This is the first peek behind the scenes where you can see how we are building Dinosaur Island. This will be either really cool, or really boring, so hang on. If you’re a nerd at heart and want to learn how these types of programs are written then today’s post is for you. If this is the kind of thing that bores you to tears you should probably go check out the Dinosaurs in the News section; lots of cool stuff there.
We have been writing M&S (Modeling & Simulation) programs since the mid 1980s. M&S programs are used to model very complex environments and behaviors. For many years we have been working on high-end wargames and emergency disaster simulations for the U.S. Department of Defense, DARPA and other government organizations. While Dinosaur Island doesn’t seem like an M&S program, it really is. In fact, we are modeling Dinosaur Island in greater detail than any of the programs that we’ve done in the past.
For every square meter of Dinosaur Island we need to know:
- The elevation (in meters).
- The type of terrain (swamp, forest, fresh water, etc.).
- The vegetation (every plant and where it is in its life cycle).
- Any dinosaurs (or considering their size, any parts of dinosaurs in this particular square meter).
This, obviously, is a lot of data. So, one of the first tasks in creating a very large M&S project like Dinosaur Island is to first create the tools that facilitate entering all this data. In the picture at the top of today’s post is a screen shot of the Dinosaur Island editing software.

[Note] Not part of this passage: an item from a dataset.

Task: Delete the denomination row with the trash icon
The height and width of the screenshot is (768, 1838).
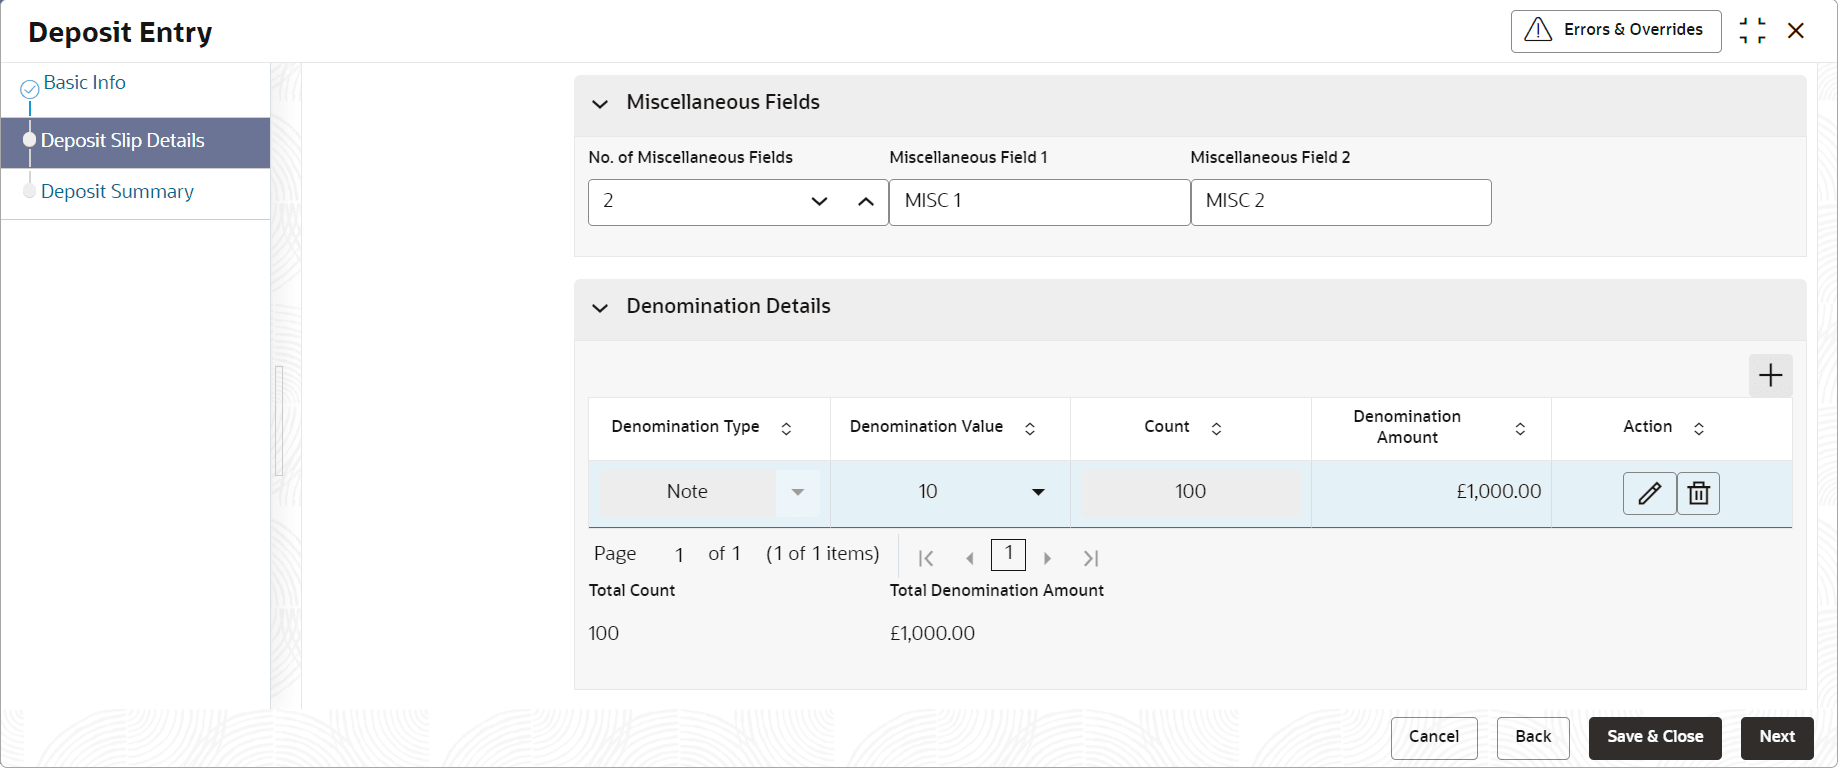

This allows us to read in bitmap files (BMPs) that are 2,000 x 2,000 pixels, convert them to height maps and use the data to display the resulting landscape. Next, we can start adding different terrain types (in the above picture, we’ve just added the salt water and fresh water areas on the island).
We traditionally make these editors available to the users (that’s you) to create their own models and environments. How would you like to make your own Dinosaur Island?